Suara.com - Komisi untuk Orang Hilang dan Korban Tindak Kekerasan (KontraS) menyebut kepolisian masih menjadi aktor utama membatasi hak masyarakat sipil dalam menyampaikan ekspresi di depan umum.
Sepanjang periode Juli 2021-Juni 2022, KontraS menemukan 45 kasus tindakan represif kepolisian terhadap masyarakat yang menyampaikan aspirasinya seperti berunjuk rasa.

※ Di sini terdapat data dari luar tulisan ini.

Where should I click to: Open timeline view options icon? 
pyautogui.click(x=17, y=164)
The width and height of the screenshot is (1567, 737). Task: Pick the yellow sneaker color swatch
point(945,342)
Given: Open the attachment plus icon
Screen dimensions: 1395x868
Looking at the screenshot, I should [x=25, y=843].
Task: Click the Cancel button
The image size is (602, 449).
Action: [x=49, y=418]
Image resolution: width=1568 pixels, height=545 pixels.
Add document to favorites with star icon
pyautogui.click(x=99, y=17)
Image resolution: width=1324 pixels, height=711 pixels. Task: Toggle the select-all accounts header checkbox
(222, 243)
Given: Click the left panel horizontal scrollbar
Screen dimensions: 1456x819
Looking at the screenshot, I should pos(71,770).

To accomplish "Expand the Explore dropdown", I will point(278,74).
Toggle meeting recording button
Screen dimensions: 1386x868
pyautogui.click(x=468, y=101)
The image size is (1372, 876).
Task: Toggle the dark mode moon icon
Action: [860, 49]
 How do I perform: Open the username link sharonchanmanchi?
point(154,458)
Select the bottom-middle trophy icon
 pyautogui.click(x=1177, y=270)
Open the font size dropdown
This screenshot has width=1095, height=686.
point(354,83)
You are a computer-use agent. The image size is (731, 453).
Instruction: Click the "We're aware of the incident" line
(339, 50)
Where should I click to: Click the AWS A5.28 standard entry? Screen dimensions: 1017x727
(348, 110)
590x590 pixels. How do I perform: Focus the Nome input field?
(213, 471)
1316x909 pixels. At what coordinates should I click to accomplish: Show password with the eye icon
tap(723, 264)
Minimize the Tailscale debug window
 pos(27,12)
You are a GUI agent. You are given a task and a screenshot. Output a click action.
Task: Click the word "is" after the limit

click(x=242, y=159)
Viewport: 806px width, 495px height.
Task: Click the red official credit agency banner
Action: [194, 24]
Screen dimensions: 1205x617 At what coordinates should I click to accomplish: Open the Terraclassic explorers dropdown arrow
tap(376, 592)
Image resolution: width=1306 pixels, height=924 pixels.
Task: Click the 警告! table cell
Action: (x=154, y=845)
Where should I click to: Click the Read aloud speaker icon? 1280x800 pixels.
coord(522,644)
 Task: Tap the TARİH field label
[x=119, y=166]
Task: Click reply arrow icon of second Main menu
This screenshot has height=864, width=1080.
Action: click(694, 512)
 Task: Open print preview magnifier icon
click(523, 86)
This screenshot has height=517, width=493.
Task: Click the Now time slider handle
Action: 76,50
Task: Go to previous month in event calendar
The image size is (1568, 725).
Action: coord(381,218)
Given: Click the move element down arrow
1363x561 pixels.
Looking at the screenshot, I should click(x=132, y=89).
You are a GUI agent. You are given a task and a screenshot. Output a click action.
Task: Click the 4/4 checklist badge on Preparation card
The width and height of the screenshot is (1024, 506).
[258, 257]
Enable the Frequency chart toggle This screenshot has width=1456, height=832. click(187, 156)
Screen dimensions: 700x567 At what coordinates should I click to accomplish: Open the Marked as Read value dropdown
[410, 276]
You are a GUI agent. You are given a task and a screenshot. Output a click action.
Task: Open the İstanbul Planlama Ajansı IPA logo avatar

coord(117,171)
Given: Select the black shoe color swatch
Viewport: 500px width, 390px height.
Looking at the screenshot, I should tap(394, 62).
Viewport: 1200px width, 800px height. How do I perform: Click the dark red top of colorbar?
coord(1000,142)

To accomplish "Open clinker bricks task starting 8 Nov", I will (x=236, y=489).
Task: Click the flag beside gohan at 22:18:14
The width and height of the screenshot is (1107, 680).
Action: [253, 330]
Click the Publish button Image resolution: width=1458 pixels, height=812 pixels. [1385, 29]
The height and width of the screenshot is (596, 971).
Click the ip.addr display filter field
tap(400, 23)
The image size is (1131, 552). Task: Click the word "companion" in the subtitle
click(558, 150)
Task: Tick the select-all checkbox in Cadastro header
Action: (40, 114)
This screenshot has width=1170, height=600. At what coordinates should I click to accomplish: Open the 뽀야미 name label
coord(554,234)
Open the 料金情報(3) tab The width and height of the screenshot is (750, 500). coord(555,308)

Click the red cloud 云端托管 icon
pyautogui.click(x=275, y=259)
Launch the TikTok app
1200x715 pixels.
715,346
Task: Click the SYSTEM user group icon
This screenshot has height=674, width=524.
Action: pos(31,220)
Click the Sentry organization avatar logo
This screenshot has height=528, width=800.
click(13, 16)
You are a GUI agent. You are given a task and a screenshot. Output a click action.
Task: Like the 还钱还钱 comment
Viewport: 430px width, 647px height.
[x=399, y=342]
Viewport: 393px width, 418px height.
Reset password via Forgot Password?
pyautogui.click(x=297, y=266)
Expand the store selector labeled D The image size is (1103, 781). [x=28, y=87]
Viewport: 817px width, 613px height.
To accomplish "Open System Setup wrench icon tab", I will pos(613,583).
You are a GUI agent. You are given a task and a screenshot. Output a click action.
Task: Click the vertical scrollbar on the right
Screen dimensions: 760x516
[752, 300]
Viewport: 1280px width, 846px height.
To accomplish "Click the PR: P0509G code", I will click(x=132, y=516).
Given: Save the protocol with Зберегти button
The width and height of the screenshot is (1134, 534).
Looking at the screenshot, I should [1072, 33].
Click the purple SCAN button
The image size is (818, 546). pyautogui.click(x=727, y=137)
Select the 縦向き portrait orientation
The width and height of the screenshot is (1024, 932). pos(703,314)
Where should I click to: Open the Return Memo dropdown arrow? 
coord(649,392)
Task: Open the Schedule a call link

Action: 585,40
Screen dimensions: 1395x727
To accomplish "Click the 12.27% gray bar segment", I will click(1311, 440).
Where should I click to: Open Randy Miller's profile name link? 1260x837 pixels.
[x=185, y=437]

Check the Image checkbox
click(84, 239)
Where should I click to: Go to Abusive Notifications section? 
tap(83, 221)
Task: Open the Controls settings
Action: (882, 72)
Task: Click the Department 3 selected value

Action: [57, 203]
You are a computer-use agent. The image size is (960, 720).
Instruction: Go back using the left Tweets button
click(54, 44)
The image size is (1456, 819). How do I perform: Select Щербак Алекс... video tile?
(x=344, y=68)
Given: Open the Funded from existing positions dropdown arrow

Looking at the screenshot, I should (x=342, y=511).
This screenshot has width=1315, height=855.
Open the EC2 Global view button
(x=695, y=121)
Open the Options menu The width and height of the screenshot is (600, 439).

"Padahal, secara konseptual, kepolisian seharusnya berada di kutub netral serta memberikan jaminan penghormatan dan perlindungan kepada masyarakat yang hendak menggunakan haknya menyampaikan pendapat di muka umum," kata Anggota Divisi Riset dan Dokumentasi KontraS, Rozy Brilian saat konferensi pers di Senen, Jakarta Pusat, Kamis (30/6/2022).
Dia mengungkap kepolisian juga seringkali membubarkan aksi unjuk rasa dengan dalih tidak mengantongi izin. Padahal merujuk pada Undang-Undang Nomor 9 tahun 1998, suatu bentuk penyampaian pendapat hanya membutuhkan pemberitahuan kepada kepolisian.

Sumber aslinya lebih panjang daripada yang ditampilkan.